FRANKFURT, Germany, Sept. 6 (Xinhua) -- The European Central Bank (ECB) on Thursday announced its new bond-buying program will be unlimited and sterilized.
The governing council decided on the modalities for undertaking Outright Monetary Transactions (OMTs) in secondary markets for sovereign bonds in the euro area, the ECB president Mario Draghi read out in a statement.
In another press release, Draghi said no ex-ante quantitative limits are set on the size of OMTs and the transactions will be focused on the shorter part of the yield curve, and in particular on sovereign bonds with a maturity of between one and three years.
Just like the Securities Market Program (SMP), under which the ECB started to buy euro area government bonds in May 2010, the ECB decided that the liquidity created through OMTs will be fully sterilized with a clear purpose of assuaging inflation concerns.
The SMP, worth 209 billion euros (264 billion U.S. dollars), has been terminated.
Strict and effective conditions will be attached to the OMTs and European Financial Stability or European Stability Mechanism programs, Draghi said, adding the ECB would seek the involvement of the International Monetary Fund to design country-specific conditions.

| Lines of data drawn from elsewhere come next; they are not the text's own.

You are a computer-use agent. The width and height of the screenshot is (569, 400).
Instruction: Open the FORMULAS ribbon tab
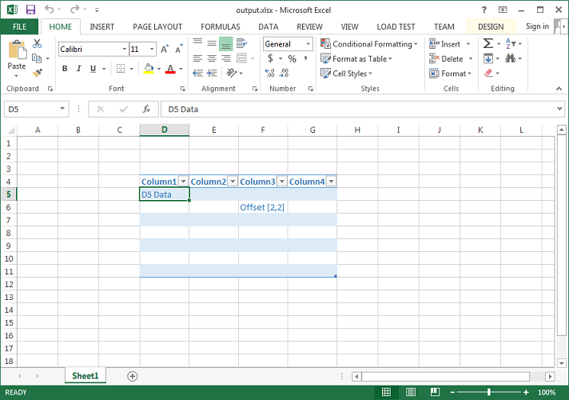click(221, 27)
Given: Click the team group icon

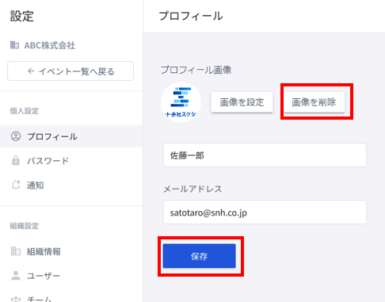Looking at the screenshot, I should [x=16, y=299].
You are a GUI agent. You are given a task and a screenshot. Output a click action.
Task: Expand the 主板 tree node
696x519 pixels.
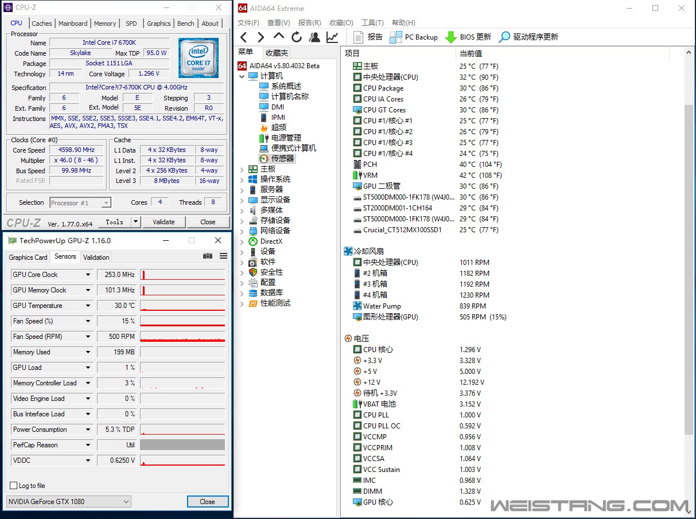click(x=242, y=169)
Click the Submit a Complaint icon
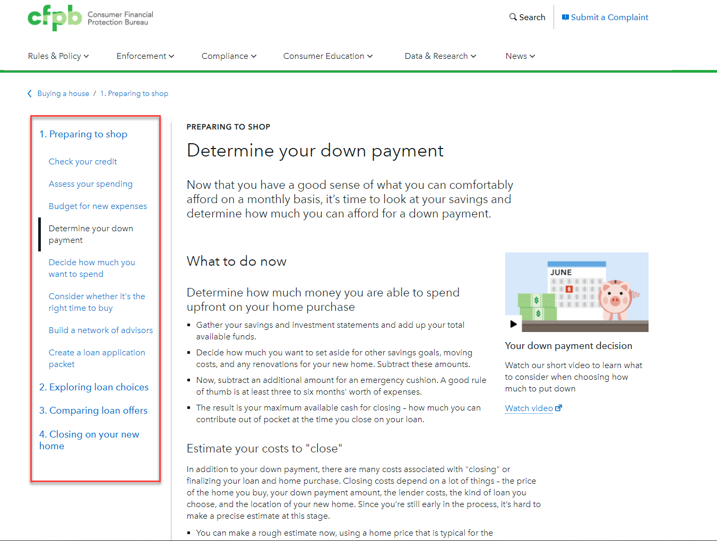The height and width of the screenshot is (541, 717). click(x=565, y=17)
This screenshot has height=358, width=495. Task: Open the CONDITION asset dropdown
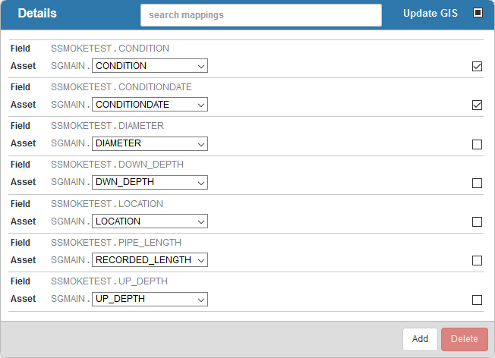coord(150,65)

The ECB clarified bonds under the OMTs would be treated the same as private or other creditors. The ECB will publish the aggregate OMT holdings and their market values on a weekly basis.
Draghi said economic growth in the euro area is expected to remain weak, citing ongoing tensions in financial markets and heightened uncertainty weighing on confidence and sentiment.
"OMTs will enable us to address severe distortions in government bond markets which originate from, in particular, unfounded fears on the part of investors of the reversibility of the euro," he said.
The governing council would decide on the start, continuation and suspension of OMTs after a thorough assessment, Draghi added.
Following remarks that he would do whatever it took to preserve the euro, Draghi said at a press conference in August that the ECB would buy sovereign bonds of euro area governments if they officially ask for bailouts from the ESM.
Draghi's remarks and the new bond-buying plan have pushed market expectations to a high level. There is hope that the new bond-buying plan may bring down the borrowing costs of euro area countries such as Italy and Spain, which are grappling with high bond yields.